Glossary
Here we define Flux-specific and general HPC and workload management terms used in our documentation that may not be familiar to all readers.
- clique
A group of tasks belonging to a parallel program that are co-located on a node. Cliques may communicate with each other more efficiently than tasks on different nodes.
- critical ranks
The Flux broker ranks that must remain online for Flux to continue operating.
- enclosing instance
The Flux instance that a process naturally interacts with. It is the instance referred to by the
FLUX_URIenvironment variable, or if that is not set, it is the system instance.- evolving
An evolving job is similar to a malleable job, except that the application, rather than the system, may initiate resource grow and shrink at runtime 1.
- expedited
A job is said to be expedited if its urgency is set to the maximum value of 31. An expedited job's priority is always set to the maximum value.
- FSD
A common string representation of time duration, defined by 23/Flux Standard Duration. Example:
2.5h.- guest
A Flux user that is not the instance owner. Guests are only allowed to run in a Flux instance configured for multi-user support, normally a system instance.
- held
A job is said to be held if its urgency is set to zero. This prevents it from being considered for scheduling until the urgency is raised.
- hostlist
A compact string representation of a list of hostnames, defined by 29/Hostlist Format. Example:
fluke[0-127,130].- idset
A compact string representation of a set of non-negative integers, defined by 22/Idset String Representation. Example:
2,4,6,1-100.- IMP
The Independent Minister of Privilege. The simple setuid root component of Flux, from the flux-security project, that allows an instance owner to perform a limited set of tasks on behalf of a guest user in a multi-user Flux instance.
- initial program
A user-defined program, such as a batch script, launched on the first node of a Flux instance. Its purpose is to launch and monitor a workload. Once it is complete, the instance exits.
- instance owner
The user that started the Flux instance. The instance owner has control over all aspects of the Flux instance's operation.
- job
The smallest unit of work that can be allocated resources and run by Flux.

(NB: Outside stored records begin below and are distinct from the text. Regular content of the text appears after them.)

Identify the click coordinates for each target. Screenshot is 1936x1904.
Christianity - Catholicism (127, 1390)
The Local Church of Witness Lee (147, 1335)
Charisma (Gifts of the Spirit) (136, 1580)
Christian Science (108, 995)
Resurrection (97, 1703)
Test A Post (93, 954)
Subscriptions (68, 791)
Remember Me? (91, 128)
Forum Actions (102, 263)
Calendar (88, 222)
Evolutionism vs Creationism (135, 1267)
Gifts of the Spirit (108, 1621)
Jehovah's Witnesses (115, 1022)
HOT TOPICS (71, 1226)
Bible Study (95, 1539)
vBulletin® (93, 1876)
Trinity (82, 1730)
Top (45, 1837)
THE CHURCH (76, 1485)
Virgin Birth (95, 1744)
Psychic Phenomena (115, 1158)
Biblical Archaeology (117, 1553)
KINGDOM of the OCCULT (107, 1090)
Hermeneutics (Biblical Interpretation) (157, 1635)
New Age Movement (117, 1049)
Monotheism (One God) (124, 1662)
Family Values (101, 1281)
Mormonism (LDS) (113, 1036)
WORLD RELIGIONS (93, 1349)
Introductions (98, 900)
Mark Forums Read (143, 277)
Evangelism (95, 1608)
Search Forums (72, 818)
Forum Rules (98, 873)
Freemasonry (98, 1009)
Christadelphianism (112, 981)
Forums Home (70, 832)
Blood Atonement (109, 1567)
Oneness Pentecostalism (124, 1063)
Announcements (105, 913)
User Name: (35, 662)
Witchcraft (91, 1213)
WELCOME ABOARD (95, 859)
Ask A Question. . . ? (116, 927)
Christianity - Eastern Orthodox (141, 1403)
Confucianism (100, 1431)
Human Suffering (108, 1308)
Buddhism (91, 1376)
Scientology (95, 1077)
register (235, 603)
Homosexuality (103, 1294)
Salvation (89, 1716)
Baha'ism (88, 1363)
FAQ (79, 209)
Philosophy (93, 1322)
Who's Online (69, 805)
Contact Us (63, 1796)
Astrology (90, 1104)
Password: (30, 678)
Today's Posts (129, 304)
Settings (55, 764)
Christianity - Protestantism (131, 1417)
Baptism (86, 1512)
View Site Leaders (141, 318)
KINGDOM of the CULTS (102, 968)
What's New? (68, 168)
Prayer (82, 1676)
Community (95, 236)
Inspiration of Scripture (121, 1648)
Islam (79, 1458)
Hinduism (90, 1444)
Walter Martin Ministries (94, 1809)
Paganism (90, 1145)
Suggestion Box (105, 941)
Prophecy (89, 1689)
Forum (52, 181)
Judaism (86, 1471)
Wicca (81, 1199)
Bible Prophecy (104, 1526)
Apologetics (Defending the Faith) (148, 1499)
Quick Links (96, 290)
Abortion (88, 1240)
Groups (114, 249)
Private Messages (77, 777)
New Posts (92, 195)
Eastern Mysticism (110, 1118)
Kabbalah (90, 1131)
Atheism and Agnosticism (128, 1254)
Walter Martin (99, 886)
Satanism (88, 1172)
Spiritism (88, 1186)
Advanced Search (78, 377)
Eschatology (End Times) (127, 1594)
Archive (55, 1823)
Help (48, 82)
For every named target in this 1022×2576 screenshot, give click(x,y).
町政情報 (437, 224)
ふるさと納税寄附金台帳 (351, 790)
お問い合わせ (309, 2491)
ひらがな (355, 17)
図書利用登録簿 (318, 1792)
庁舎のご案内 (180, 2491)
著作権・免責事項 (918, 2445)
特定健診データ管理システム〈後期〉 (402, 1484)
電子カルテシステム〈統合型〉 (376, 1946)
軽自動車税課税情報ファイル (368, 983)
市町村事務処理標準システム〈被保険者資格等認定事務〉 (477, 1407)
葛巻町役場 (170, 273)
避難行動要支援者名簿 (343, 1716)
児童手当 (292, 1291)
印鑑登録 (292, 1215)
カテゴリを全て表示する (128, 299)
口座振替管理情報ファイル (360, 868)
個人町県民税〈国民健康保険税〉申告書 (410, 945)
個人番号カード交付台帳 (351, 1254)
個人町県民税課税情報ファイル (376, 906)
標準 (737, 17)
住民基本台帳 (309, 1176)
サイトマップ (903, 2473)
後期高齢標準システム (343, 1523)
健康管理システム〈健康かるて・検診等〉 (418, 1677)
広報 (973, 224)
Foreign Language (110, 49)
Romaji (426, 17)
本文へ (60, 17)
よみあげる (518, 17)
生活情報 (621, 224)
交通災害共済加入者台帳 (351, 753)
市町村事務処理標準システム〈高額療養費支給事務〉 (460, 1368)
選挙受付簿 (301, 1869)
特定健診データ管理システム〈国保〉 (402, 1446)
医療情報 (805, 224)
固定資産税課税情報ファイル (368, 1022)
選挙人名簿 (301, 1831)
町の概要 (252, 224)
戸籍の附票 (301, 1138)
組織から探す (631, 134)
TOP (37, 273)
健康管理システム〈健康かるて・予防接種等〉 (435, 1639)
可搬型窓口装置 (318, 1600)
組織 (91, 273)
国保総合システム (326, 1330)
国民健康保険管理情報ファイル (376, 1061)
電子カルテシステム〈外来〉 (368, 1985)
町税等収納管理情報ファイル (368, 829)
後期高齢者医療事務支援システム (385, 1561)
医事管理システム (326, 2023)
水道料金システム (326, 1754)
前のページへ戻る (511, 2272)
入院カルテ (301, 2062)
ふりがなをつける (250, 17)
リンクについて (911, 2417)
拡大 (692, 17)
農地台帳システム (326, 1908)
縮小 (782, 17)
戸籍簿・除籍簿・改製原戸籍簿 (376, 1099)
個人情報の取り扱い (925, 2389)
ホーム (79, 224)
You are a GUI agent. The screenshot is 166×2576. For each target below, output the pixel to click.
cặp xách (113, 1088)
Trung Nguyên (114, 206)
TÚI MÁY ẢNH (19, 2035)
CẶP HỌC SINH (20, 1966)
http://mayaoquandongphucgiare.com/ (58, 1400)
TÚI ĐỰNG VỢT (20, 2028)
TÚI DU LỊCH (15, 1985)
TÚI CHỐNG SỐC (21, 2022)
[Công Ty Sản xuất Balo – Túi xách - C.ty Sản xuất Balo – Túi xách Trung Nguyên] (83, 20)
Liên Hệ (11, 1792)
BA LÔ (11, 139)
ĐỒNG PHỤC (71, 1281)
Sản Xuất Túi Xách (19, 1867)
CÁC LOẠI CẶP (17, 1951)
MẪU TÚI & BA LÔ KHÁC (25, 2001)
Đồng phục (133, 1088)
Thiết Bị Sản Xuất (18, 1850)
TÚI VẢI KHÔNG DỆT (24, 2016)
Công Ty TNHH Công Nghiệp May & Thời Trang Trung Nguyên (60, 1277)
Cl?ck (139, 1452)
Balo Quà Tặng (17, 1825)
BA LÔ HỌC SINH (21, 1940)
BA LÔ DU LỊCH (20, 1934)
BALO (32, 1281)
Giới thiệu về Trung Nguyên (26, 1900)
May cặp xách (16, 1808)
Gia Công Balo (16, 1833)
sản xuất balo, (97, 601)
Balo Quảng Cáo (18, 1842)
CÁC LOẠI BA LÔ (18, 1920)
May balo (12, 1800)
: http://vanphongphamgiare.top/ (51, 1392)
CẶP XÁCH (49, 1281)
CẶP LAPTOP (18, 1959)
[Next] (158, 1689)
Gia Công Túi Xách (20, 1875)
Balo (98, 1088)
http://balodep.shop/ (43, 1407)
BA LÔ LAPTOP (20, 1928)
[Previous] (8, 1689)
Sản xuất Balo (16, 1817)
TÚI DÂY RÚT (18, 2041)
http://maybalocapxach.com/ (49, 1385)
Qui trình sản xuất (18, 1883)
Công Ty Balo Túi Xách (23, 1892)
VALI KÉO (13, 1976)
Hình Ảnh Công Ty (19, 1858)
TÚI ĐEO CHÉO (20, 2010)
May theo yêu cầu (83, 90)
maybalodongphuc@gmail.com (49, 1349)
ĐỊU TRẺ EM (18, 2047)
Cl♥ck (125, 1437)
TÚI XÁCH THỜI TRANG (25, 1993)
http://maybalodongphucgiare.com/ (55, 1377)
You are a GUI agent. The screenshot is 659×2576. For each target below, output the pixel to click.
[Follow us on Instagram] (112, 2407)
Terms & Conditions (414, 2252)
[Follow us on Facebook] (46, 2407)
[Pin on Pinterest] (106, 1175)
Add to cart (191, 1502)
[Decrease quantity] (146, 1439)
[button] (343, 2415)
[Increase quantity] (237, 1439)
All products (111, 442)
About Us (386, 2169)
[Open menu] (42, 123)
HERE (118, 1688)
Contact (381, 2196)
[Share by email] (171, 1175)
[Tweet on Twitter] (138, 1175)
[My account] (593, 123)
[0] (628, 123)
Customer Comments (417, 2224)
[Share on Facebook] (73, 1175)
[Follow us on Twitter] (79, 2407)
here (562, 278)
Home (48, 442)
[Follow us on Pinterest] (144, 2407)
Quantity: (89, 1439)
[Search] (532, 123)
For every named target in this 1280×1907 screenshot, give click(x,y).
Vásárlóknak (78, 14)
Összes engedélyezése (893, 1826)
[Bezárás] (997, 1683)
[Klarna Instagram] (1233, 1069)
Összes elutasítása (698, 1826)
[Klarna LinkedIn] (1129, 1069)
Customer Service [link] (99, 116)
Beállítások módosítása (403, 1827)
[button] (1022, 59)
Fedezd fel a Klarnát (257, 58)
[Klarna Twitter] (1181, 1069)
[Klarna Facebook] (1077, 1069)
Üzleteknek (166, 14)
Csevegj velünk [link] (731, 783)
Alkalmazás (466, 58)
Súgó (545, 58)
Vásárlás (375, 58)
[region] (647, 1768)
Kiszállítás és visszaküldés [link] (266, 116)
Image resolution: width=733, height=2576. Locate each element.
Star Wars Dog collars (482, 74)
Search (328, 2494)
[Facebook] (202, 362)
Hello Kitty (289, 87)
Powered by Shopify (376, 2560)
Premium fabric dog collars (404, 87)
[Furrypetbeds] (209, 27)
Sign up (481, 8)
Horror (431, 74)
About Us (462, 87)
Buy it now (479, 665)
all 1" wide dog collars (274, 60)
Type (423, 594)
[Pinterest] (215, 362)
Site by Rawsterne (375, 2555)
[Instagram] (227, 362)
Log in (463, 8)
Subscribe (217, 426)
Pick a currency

A job is typically a parallel program, but may consist of one or more singletons. A job can be a Flux instance which in turn can run more jobs.
- jobspec
The JSON or YAML object representing a Flux job request, defined by 14/Canonical Job Specification (the general specification) and 25/Job Specification Version 1 (the current version). It includes the abstract resource requirements of the job and instructions for job execution.
- malleable
A malleable job requests a variable, bounded quantity of resources that the system may grow or shrink (within bounds) at runtime 1.
- moldable
A moldable job requests a variable, bounded quantity of resources that, once allocated by the system, is fixed at runtime 1.
- parallel program
A ranked group of tasks, often the same executable, launched in parallel and working together to solve a problem.
- PMI
The Process Management Interface is a quasi-standard interface for bootstrapping MPI programs. Version 1 is described in 13/Simple Process Manager Interface v1.
- priority
The order in which the scheduler considers jobs. By default, priority is derived from the urgency and submit time, but a priority plugin can be used to override this calculation.
- R
The JSON object used by Flux to represent a concrete resource set. See 20/Resource Set Specification Version 1.
- resource inventory
The concrete set of resources managed by a given Flux instance.
- rigid
A rigid job requests a fixed quantity of resources that remains fixed at runtime 1.
- scheduler
The Flux component that fulfills resource allocation requests from the resource inventory. Abstract resource requirements are extracted from the user-provided jobspec, and fulfilled with a resource set expressed as R. In addition to fitting concrete resources to abstract requests, the scheduler must balance goals such as fairness and resource utilization when it decides upon a schedule for fulfilling competing requests.
- singleton
A degenerate parallel program with only one task.
- slot
The abstract resource requirements of one task.
- step
In other workload managers, a job step is a unit of work within a job. Flux, which has a robust recursive definition of a job, does not use this term.
- system instance
A multi-user Flux instance running as the primary resource manager on a cluster. The system instance typically runs as an unprivileged system user like
flux, is started by systemd(1), and allows guest users to run jobs.- task
A process at the operating system level. A task may represent one rank of a parallel program.
- taskmap
A compact mapping between job task ranks and node IDs, defined by 34/Flux Task Map.
- TBON
Tree based overlay network. Flux brokers are interconnected with one.
- urgency
A job attribute that the user sets to indicate how urgent the work is. The range is 0 to 31, with a default value of 16. Urgency is defined by 30/Job Urgency.
- workflow
A set of related jobs that are orchestrated to accomplish a goal. In Flux, orchestration naturally maps to the initial program of a Flux instance. An example of a simple workflow is a batch job whose batch script submits a set of inter-dependent jobs then waits for them to complete.